Una ricerca pubblicata nel 2020 sul «Journal of Material Cultures in the Muslim World» ha documentato come le «piastrelle di lustro rubate» da Imamzadeh Yahya, una tomba a Varamin, a sud di Teheran, decorata tra il 1260 e il 1310, siano conservate in musei stranieri, «in particolare l’Ermitage e il V&A». Il mese scorso, il «Tehran Times» ha scritto che «l’amaro destino di Imamzadeh Yahya evidenzia l’urgente necessità di una maggiore cooperazione internazionale, di una maggiore consapevolezza e di misure legali per proteggere il patrimonio globale».

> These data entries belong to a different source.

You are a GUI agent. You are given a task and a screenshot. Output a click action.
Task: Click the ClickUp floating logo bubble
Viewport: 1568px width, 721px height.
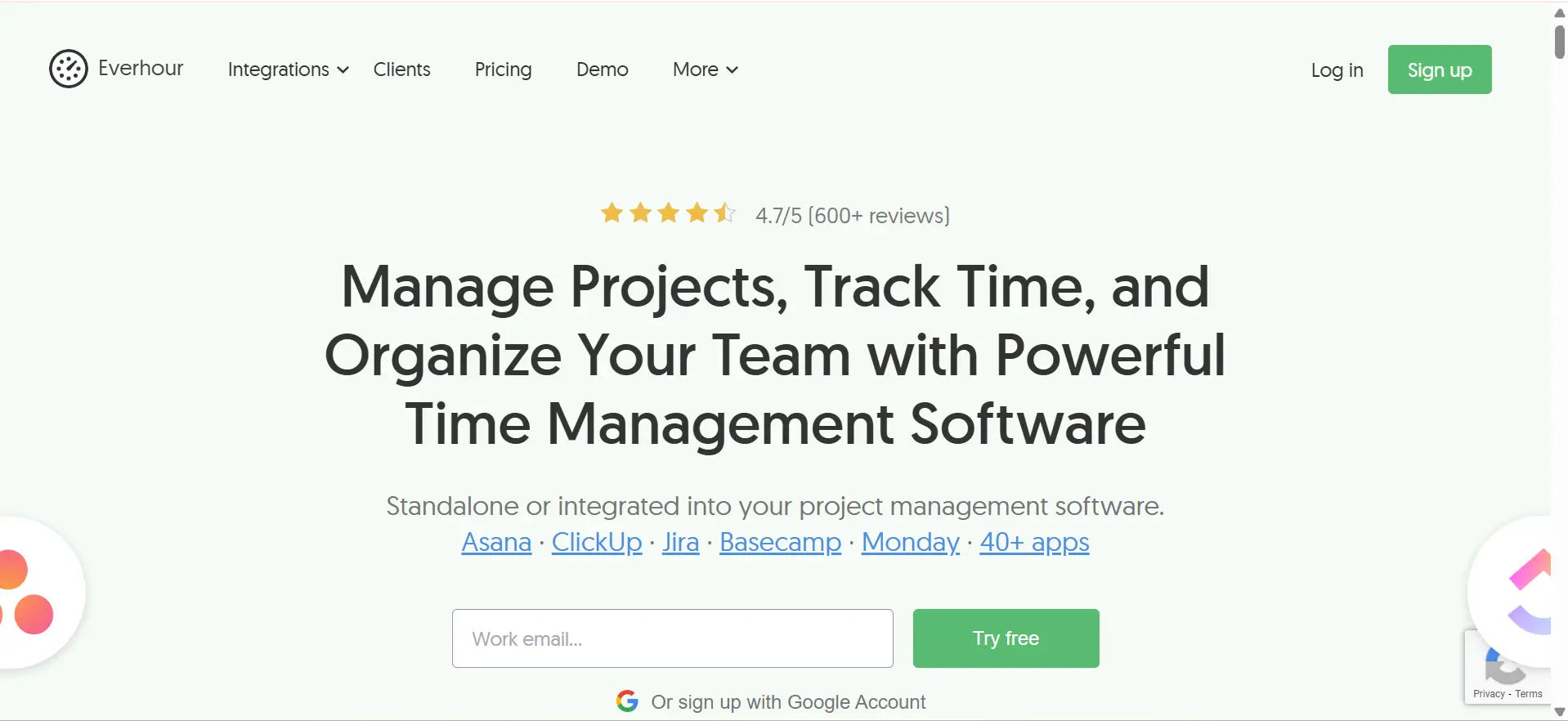pos(1519,592)
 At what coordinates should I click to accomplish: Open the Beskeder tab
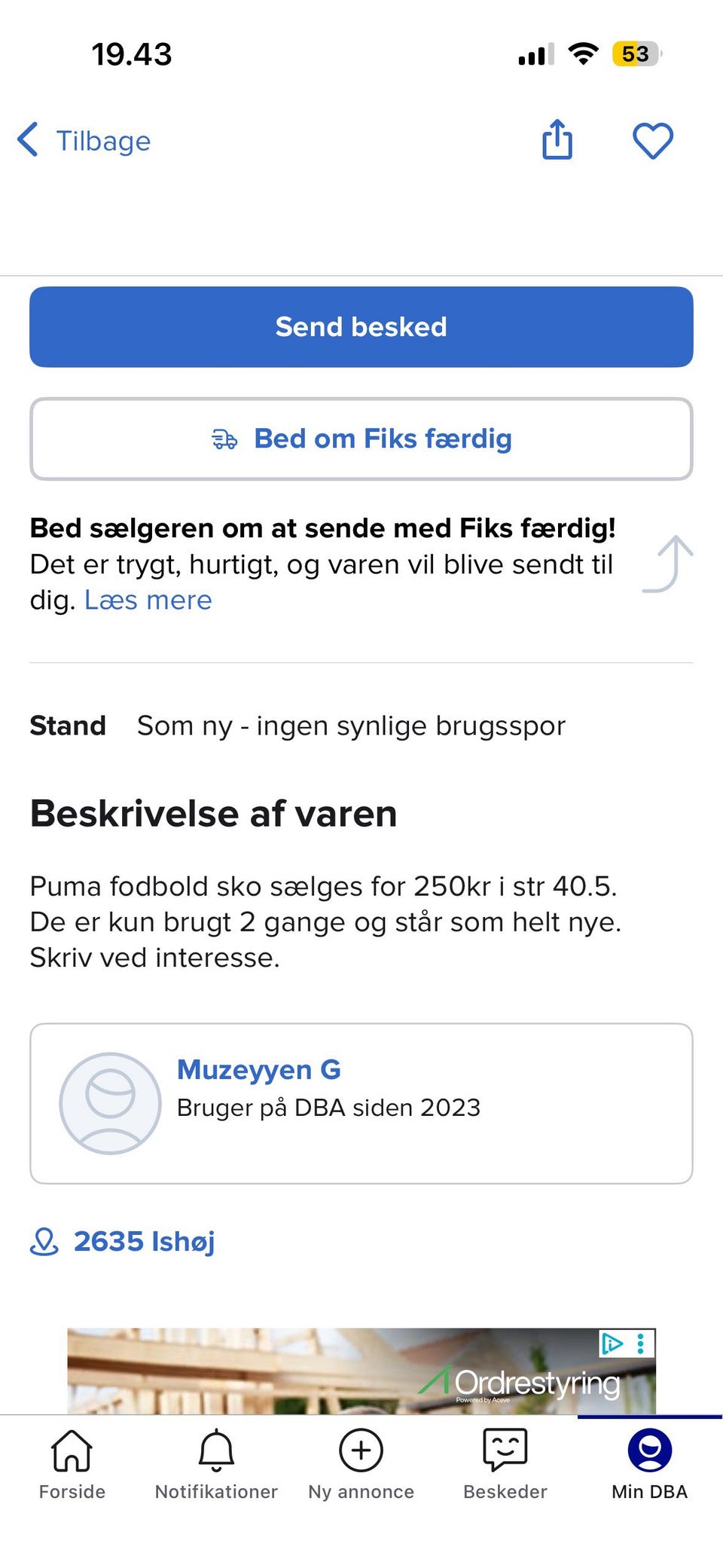[505, 1463]
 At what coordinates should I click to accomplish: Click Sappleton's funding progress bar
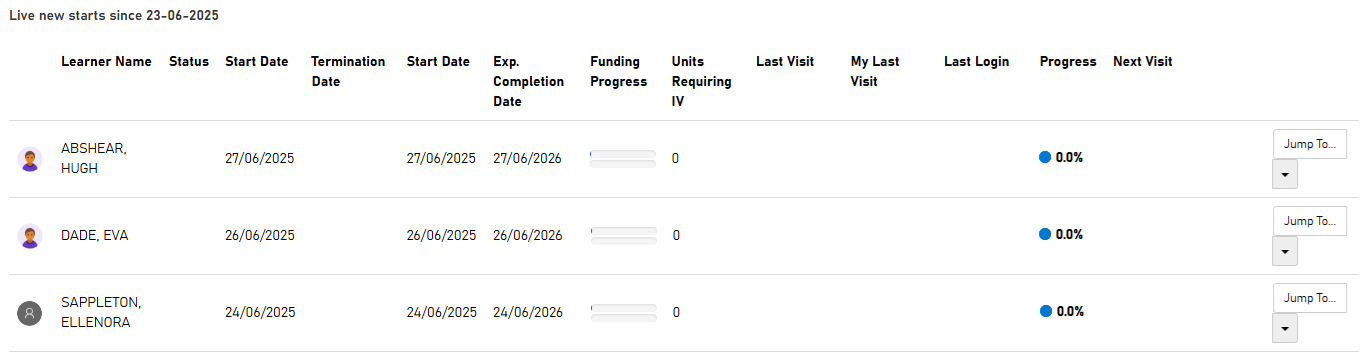pyautogui.click(x=623, y=312)
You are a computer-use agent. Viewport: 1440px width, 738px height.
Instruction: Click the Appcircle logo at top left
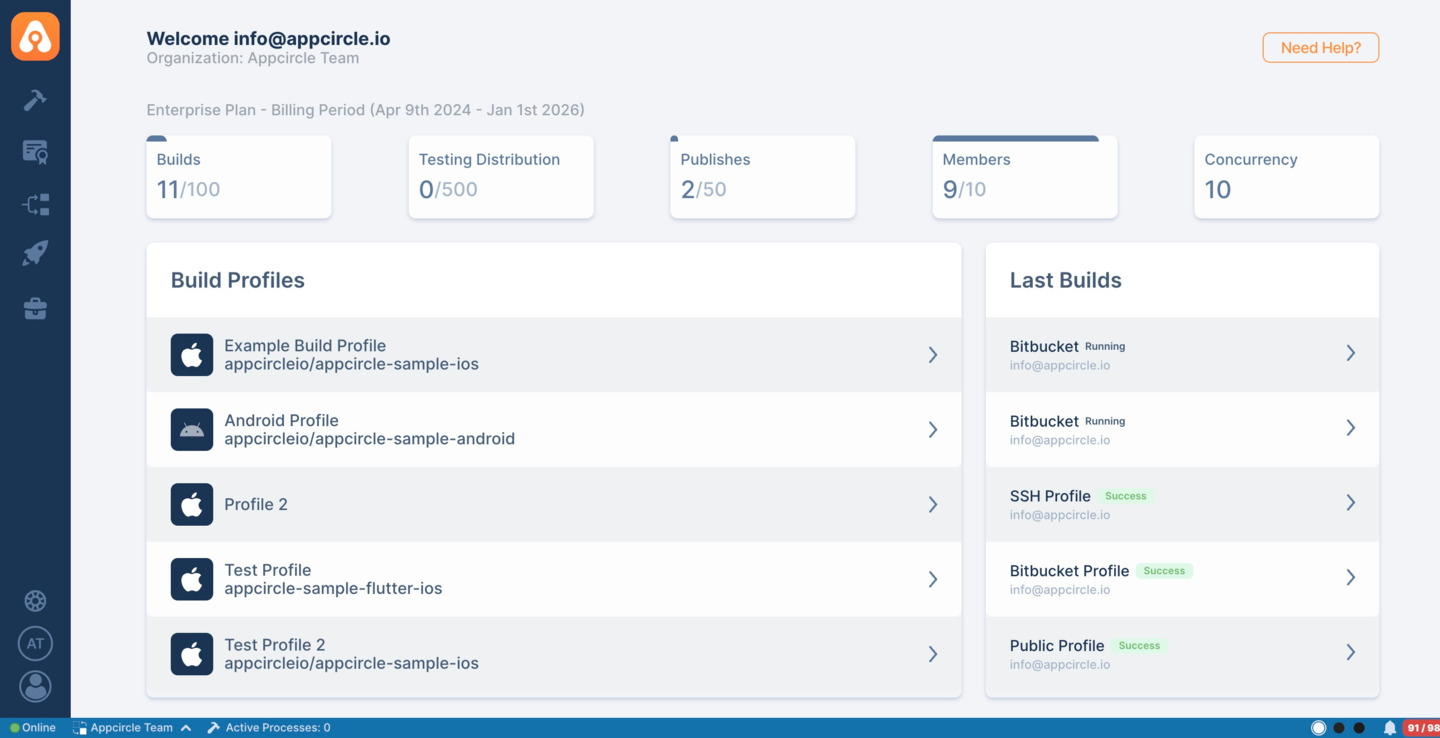(x=35, y=35)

La strategia ufficiale della Russia in materia di politica estera, approvata da Putin all’inizio di quest’anno, dà priorità alla «cooperazione su larga scala e di fiducia con la Repubblica islamica dell’Iran» con l’obiettivo di «promuovere il dialogo e la comprensione interreligiosa e interculturale, consolidando gli sforzi per proteggere i valori spirituali e morali tradizionali». Le relazioni con questi Stati «amichevoli» sono descritte in contrasto con la «politica aggressiva» della «maggior parte degli Stati europei», vista come «minante la stabilità politica interna e erodente i tradizionali valori spirituali e morali russi».
In un contesto di repressione dei diritti delle donne e delle persone Lgbtq+ l’Iran si è avvicinato dopo la rivolta «Donna, vita, libertà» che ha colpito il Paese in seguito alla morte di Mahsa Jina Amini, arrestata dalla polizia nel 2022. Storicamente, tuttavia, le relazioni russo-iraniane sono state tutt'altro che tranquille. L'ambasciatore russo nell'Iran Qajar, Alexander Griboyedov, fu ucciso a Teheran nel 1829 da una folla inferocita a seguito di un trattato russo che obbligava l'Iran a cedere il Caucaso. Il trattato di Turkmenchay pose fine alla guerra russo-persiana.